__Task prompt__.
Change "screenshot" to "screen capture" in everything from the line containing "Image resolution: width=720" down to the end of the listing. Return only those lines, with nothing else altered.

Word and item position data
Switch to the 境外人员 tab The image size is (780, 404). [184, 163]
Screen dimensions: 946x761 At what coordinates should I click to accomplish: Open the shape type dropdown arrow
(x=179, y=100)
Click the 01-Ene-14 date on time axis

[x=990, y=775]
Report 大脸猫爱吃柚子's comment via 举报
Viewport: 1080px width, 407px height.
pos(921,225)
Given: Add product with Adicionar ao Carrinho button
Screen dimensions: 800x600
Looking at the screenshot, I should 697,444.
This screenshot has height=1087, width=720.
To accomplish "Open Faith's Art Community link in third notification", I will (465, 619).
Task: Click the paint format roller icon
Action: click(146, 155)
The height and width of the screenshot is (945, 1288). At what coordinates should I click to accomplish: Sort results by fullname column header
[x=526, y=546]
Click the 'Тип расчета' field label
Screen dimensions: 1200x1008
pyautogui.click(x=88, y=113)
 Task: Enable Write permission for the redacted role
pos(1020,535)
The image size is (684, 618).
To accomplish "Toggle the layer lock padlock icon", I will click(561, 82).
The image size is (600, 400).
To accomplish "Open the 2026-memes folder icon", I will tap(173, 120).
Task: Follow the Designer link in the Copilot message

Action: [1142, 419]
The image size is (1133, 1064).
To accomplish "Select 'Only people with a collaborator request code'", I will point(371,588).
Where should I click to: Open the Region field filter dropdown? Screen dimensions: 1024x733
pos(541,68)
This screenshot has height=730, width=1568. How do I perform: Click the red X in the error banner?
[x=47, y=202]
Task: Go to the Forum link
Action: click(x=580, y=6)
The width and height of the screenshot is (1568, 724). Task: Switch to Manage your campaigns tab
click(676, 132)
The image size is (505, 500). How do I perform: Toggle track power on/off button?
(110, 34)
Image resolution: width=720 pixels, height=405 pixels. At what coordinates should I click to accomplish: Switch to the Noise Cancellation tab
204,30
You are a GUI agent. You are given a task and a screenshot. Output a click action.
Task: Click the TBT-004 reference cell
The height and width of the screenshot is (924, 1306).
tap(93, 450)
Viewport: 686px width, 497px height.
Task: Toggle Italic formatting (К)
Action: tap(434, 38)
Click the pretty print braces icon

__The result__.
Image resolution: width=720 pixels, height=405 pixels. At what coordinates should I click to accomplish: Switch to the Noise Cancellation tab
204,30
You are a GUI agent. You are given a task and a screen capture. Output a click action.
Task: Click the TBT-004 reference cell
The height and width of the screen capture is (924, 1306).
tap(93, 450)
Viewport: 686px width, 497px height.
Task: Toggle Italic formatting (К)
Action: tap(434, 38)
Click the pretty print braces icon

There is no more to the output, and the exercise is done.